The district was redrawn in a way that seemed to make Sen. Bryce Reeves, R-Spotsylvania, the presumptive frontrunner, tilting more toward the northern central Virginia area he’s represented in the General Assembly for a decade and causing several GOP hopefuls from greater Richmond to drop out. Reeves, who narrowly lost the GOP nomination for lieutenant governor in 2017, raised the most money of any candidate, has a substantial track record in elected office and has a long list of endorsements from local sheriffs and state lawmakers, as well as U.S. Sen. Marco Rubio, R-Fla., and former Gov. George Allen.
But Yesli Vega, a former police officer and the first Latina to serve on the Prince William Board of County Supervisors, is coming on strong, creating what some see as an opportunity to elect a fresher face with a compelling backstory. Born in Texas to Salvadoran war refugees, Vega recently published an ad saying she was inspired to join law enforcement after her brother was shot by MS-13 gang members. The ad went on to accuse “Joe Biden and radical Democrats” of allowing unchecked illegal immigration. Vega has endorsements from the union for border patrol agents, U.S. Sen. Ted Cruz, R-Tex., Rep. Bob Good, former Attorney General Ken Cuccinelli and former congressman Dave Brat, who lost the 7th District seat to Spanberger in 2018.
Vega, who chaired Youngkin’s Latino outreach efforts last year, has also hired consultants with Axiom Strategies and the Poolhouse Advertising Agency, both of which worked on Youngkin’s winning campaign last year.
Derrick Anderson, a former Army Green Beret and Georgetown Law graduate, is also believed to be in the mix with Reeves and Vega, thanks to surprisingly strong fundraising.
The three other candidates in the 7th District primary are Crystal Vanuch, who chairs the Stafford County Board of Supervisors, Dave Ross, a member of the Spotsylvania County Board of Supervisors, and Gina Ciarcia, a self-described Marine wife and educator.
Democrats have pointed out that both Reeves and Kiggans voted for a longshot General Assembly measure to budget $70 million for an audit of the 2020 presidential election. That failed measure was sponsored by Sen. Amanda Chase, R-Chesterfield, who was censured by the Senate last year for spreading baseless election fraud claims and speaking in support of the pro-Trump mob that that attacked the Capitol.
“Across Virginia, Republicans are nominating far-right insurrectionist sympathizers, who have done nothing to keep costs down for those who are struggling to make ends meet,” said Democratic Party of Virginia spokesman Gianni Snidle, adding the party is “fired up” to return Democrats to Congress in November.
In Northern Virginia’s 10th District, the third seat the GOP lost in 2018, Republicans have already nominated Hung Cao, a Vietnamese refugee and retired Navy captain, to take on Democratic Rep. Jennifer Wexton. The district had been safely blue but could potentially become competitive in a big Republican year.

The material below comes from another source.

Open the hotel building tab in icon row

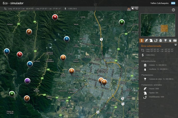coord(160,40)
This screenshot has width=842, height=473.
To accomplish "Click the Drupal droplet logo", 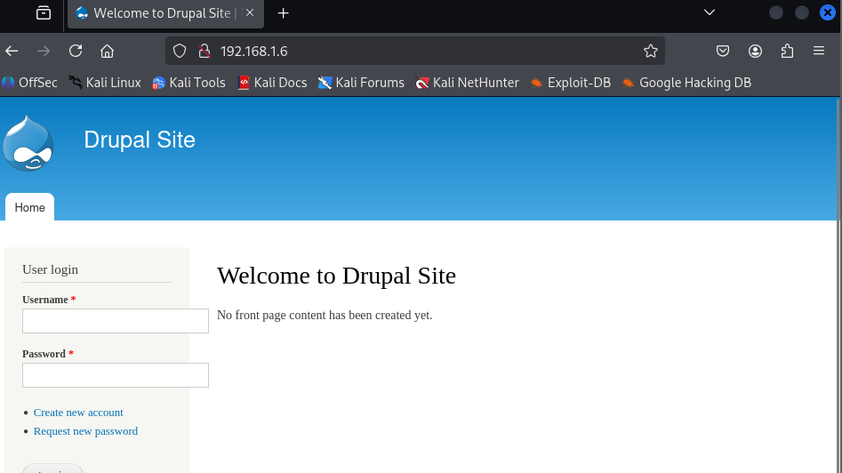I will tap(28, 143).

Trump-aligned Virginia radio host John Fredericks predicted GOP wins in all three of the most-watched races, saying Democrats “really don’t even get” how bad the environment is for their party.
“There is a red wave coming that is going to blow them away… People are not dumb,” Fredericks said. “These guys are in big trouble. And there’s no way out.”

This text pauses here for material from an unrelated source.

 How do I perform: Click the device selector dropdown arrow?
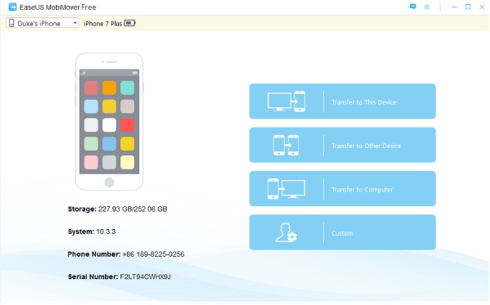[x=75, y=23]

Fredericks said a win for Vega could arguably be considered a MAGA victory since he himself has endorsed her. But he also predicted an “overwhelming” win for Kiggans, despite Bell positioning himself as the Trumpier candidate in that contest.
“You can’t read a lot into it,” Fredericks said.
Kidd, the political analyst from CNU, said it would be a mistake for Virginia Republicans to think they’ve got midterm wins locked in already due to the national mood. The time between June and November, he said, “is a lifetime or three in politics.”
“This time last year the McAuliffe campaign and Democrats were basically saying we’ve got this in the bag, nobody knows who Youngkin is, Democrats have been blowing past Republicans in Virginia now for a decade,” Kidd said. “And look what happened.”